Prayer is as natural to my spiritual life as eating is to my physical existence. Hunger pangs tell me when and how much I have to eat. Uneasiness in my spirit tells me when to calm down and seek quiet and solitude in prayers. A feeling of emptiness tells me when to stop and fill up on spiritual energy to keep me going on my journey. Pain and suffering tell me when to stop and see which direction I am being challenged to grow, to go and eventually to glow. Suffering is never desirable but it is through suffering I become aware of the empty holes in my life and fill them with God’s grace. My faith in Christ has always taught me of the salvific potential there is in suffering. Mother Teresa has often been faulted at romanticizing and glorifying suffering. But that is the whole idea of Christianity being born and borne out of the cross.

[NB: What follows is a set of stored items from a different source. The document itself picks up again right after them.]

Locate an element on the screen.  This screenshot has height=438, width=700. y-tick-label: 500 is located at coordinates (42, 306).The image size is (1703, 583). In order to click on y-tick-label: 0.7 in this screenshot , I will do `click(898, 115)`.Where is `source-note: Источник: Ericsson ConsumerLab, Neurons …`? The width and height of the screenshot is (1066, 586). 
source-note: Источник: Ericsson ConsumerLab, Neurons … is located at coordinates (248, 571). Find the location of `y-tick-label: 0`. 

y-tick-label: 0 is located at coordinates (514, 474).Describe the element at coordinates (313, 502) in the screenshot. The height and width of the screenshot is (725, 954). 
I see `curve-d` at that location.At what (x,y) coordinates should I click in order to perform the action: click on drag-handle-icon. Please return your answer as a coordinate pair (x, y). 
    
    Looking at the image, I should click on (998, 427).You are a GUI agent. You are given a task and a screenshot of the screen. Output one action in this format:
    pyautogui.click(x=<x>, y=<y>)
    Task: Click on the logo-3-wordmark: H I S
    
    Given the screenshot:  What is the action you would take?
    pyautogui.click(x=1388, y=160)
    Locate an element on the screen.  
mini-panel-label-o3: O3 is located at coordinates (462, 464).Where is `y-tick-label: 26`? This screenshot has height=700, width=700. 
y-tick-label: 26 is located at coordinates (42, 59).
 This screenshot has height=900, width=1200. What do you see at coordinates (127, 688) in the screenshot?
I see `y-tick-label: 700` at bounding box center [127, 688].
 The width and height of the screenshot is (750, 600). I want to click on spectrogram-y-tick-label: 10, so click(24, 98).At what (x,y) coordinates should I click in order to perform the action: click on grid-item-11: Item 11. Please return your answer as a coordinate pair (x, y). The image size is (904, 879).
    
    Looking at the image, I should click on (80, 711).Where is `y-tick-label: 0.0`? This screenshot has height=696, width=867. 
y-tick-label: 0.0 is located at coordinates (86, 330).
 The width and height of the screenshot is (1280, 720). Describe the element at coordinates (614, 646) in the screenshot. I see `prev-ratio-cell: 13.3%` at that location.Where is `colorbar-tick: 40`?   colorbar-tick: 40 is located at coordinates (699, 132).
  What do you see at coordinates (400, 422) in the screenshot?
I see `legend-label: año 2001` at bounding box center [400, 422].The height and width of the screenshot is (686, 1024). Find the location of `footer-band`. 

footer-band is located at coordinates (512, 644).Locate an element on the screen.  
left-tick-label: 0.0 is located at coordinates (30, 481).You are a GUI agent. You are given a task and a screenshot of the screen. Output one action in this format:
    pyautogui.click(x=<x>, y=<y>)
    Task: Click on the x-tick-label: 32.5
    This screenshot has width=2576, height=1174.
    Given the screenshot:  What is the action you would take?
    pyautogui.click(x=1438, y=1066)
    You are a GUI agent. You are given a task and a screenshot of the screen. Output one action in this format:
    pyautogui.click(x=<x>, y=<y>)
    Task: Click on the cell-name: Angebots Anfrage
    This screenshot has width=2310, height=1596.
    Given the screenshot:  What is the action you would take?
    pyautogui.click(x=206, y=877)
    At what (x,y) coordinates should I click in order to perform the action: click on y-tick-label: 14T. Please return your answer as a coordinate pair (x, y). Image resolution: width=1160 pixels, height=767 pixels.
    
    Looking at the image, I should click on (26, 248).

In prayer, I become more sharply aware of who I am, who my God is, and the relationships in my life that prod and push me along in my life journey. I do not know what or when the end is. But in prayer, I get a glimmer of what the future holds for me. In prayer, I am strengthened in my Faith, which has been my response to a call and invitation to a relationship with Him who brought me into this world through my parents and sustains me through the people He has sent into my life.
Once when Jesus was praying alone, with only the disciples near him, he asked them, ‘Who do the crowds say that I am?’ They answered, ‘John the Baptist; but others, Elijah; and still others, that one of the ancient prophets has arisen.’ He said to them, ‘But who do you say that I am?’ Peter answered, ‘The Messiah of God.’ He sternly ordered and commanded them not to tell anyone, saying, ‘The Son of Man must undergo great suffering, and be rejected by the elders, chief priests, and scribes, and be killed, and on the third day be raised.’